July 26, 2005

too two am

I used to be used to loud knocks in the middle of the night.
I used to be used to being scared by strange men standing on our porch.
I used to be used to big men asking my husband to step outside and "talk" in the middle of the night. To falling on my knees and begging God to protect my husband as he drove a mentally off-kilter man to his trailer at two in the morning.

But not anymore, not two am this Monday morning.
I am not used to this. Not any more.
Can it please stop?

At least this big man on this Monday morning was a big police man.
And officer friendly had banged on our door to ask if we were doing okay.
And if by chance we had recovered our stolen license plate.

Our license plate.
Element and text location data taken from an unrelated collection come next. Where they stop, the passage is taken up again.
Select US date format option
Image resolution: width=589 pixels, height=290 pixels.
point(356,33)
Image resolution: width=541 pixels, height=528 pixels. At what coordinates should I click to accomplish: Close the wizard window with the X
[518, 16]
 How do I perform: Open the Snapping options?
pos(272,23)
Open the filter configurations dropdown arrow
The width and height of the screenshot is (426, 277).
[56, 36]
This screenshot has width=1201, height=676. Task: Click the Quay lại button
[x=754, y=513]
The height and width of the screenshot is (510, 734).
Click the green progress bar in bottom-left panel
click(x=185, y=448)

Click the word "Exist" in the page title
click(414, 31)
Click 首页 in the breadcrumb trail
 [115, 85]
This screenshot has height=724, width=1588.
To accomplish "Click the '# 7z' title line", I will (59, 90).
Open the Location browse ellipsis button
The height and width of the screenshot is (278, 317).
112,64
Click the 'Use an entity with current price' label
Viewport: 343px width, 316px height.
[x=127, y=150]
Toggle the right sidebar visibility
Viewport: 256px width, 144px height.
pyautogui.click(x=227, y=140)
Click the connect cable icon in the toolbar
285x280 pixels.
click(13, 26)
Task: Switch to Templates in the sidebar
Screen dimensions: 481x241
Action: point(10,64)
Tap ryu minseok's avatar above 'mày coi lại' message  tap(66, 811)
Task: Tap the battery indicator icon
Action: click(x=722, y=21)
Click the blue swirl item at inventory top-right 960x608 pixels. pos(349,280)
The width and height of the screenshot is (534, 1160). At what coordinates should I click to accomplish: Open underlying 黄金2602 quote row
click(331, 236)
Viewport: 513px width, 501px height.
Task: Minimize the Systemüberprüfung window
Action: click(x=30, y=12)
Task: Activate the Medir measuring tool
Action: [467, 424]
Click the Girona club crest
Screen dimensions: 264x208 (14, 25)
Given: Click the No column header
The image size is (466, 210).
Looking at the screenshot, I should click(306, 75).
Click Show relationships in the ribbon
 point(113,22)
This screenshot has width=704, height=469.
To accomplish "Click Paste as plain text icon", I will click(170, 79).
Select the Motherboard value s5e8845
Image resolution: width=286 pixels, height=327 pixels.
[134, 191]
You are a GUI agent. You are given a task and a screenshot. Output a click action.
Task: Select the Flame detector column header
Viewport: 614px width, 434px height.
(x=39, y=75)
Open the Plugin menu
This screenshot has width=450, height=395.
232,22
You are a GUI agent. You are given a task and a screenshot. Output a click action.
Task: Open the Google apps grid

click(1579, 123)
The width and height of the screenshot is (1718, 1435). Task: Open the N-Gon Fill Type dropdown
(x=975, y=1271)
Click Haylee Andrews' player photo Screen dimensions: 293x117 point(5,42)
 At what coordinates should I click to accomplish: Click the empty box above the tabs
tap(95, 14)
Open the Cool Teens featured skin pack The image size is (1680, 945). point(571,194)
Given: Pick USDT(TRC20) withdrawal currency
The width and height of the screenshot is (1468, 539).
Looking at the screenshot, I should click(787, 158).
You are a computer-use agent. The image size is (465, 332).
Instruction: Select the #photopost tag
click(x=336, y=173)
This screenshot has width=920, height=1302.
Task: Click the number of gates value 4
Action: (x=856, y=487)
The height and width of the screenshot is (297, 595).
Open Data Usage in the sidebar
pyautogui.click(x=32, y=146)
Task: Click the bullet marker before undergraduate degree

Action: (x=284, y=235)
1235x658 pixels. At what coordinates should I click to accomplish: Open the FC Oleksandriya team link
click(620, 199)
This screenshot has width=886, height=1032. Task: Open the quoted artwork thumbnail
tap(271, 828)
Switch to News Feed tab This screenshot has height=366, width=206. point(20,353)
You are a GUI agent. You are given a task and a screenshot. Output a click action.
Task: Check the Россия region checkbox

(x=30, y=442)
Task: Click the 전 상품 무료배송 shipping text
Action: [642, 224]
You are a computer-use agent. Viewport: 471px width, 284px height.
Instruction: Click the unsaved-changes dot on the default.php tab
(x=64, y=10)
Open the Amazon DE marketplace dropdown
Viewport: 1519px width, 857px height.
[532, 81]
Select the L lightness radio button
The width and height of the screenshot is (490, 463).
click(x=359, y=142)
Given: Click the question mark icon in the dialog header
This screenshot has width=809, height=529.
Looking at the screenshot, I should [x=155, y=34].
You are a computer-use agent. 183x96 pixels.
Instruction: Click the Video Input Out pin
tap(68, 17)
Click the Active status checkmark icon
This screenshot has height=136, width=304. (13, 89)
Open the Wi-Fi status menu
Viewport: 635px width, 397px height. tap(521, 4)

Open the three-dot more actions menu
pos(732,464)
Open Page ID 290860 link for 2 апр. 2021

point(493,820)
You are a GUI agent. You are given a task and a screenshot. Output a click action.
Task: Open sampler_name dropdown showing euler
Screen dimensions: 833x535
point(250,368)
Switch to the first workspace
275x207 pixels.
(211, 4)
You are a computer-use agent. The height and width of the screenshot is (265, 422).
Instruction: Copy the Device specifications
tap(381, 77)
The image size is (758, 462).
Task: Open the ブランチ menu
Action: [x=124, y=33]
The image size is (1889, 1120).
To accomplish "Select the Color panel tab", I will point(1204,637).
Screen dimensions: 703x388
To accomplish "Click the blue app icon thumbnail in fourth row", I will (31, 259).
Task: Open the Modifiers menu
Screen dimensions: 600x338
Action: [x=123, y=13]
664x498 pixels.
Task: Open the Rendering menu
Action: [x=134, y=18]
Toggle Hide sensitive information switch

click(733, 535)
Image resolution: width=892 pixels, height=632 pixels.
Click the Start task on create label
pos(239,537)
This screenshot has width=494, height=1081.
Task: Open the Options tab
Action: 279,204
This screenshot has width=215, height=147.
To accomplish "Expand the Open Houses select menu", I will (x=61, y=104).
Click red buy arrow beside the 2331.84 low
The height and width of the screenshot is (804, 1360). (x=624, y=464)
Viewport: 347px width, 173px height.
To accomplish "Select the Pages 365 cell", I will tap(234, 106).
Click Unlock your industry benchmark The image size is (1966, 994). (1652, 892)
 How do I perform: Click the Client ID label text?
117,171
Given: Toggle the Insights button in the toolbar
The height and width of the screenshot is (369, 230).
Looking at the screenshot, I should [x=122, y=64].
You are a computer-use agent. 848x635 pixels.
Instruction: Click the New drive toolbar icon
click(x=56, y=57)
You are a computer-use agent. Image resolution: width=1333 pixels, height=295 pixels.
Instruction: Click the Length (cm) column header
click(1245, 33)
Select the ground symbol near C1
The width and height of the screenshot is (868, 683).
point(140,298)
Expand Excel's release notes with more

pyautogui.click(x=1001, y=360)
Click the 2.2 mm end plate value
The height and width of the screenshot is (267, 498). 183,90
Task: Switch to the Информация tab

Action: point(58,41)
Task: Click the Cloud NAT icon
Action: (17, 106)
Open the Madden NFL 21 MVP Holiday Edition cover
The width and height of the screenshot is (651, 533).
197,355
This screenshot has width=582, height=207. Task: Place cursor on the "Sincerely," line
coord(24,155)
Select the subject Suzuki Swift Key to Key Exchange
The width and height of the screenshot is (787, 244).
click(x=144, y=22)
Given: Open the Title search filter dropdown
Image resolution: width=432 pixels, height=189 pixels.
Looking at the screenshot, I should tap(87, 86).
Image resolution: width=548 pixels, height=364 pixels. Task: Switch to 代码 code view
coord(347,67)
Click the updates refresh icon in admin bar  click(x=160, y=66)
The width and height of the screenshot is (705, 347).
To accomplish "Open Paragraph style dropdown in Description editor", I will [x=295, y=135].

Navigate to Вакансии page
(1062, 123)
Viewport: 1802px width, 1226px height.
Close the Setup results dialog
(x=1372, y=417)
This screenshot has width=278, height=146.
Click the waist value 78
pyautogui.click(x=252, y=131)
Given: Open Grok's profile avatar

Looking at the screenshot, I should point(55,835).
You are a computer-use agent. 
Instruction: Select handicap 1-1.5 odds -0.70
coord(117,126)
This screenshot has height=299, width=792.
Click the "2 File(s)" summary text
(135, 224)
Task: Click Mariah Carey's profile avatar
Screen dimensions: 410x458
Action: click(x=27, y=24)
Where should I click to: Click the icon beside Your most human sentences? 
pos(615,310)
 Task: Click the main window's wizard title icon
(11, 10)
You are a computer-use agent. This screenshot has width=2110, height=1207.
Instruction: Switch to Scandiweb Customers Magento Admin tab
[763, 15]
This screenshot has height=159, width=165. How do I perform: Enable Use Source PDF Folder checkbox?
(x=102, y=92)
Oh, that.
We had forgotten about it, almost.
It had been stolen two months ago, and we reported it, but didn't think too much about it. We didn't think too much about it, because we thought we knew "who done it."

Right before the stealing, Ben and I had been helping a young professing-to-be-Christian man, sometimes providing work, sometimes providing money and food.

And then, increasingly, we were providing rides to unusual places in the middle of the night. We grew suspicious. How ended he up on our side of town most nights when he didn't own a working car and lived on the other end of town? And what was that smell, that smell always on him in the middle of the night?

Then we picked up another person in the middle of the night. A person weaving, and singing, and crying, and walking in the middle of our street. We picked her up so she wouldn't get hurt and drove her all the way across town to her home. And she had this smell, this smell on her body like our other middle-of-the-night friend.

We finally understood. And we had funded several hundred dollars of our middle-night-man's habit. The last time he asked for help, we offered counselling, offered GED testing, offered things to get him back on his feet and back off the drugs. He got angry. He and his smell never came back. For a month, I didn't sleep well. I kept thinking about him coming back one night with too much smell--too much smell to control. Thinking about my husband being not nearly so big as that man and his powerful smell.

Then our license plate went missing.

I struggled with whether or not to report it. If they take from you your coat, give them your cloak also. But we were afraid of someone using that license plate to hurt people, to make more people take the smell. So we reported.

Two months later, after I learn to stop expecting the smell,
Big-Man-Officer bangs on our door to say,
"I found your plate.
I found it last night.
Do you have any idea who stole it?"

I start to open my mouth,
but he swings his flashlight around,
points it across the street,
across the street at our neighbor's house.

And there it is, our tags on their car.

"I'm going to get it back for y'all."
He says and leaves,
and we see that there are three police cars,
and more officers.

This is the last thing that I see,
because I run to the bathroom,
sick.

We never never never even met those neighbors.
14 months in our house.
We have Christ. We have life.
And we never never never even TRIED to meet them.

It's a grandma. I know that.
A grandma raising her very ill grandson.
With loud and irresponsible grown children
coming and going and coming.

And I am in shock.
And Ben says, she's outside now.
And very angry.
Flailing at the Big Police Man
until another of the many Big Police men
pulls out his gun.
And then she is very quiet.
And they take the license plate
to test for finger prints.

And the three cars, and the non-smelly highly efficient middle-night-police-men disappear to wherever it is they go after they disrupt sleep and life.
And we, we neighbors on opposite sides of the street pretend to go back to sleep.
But we don't.
And I wonder all night
what-is-she-thinking?
How can I know her now?
Now she has a record, a sick grandson,
AND a distrust of the Christians across the way.
Please, Lord, help her sleep,
keep my stomach inside my body,
and protect us both from the middle of the night.

Posted by stephanie at July 26, 2005 03:05 PM | TrackBack
Comments

Praying for you guys!

Posted by: Tom at July 27, 2005 09:43 AM

Hey! I know you...I sometimes visit Ben's Friends but don't know who the blogs belong to...I met you Sunday. You told us this story at Shepherd Group. I will pray for you!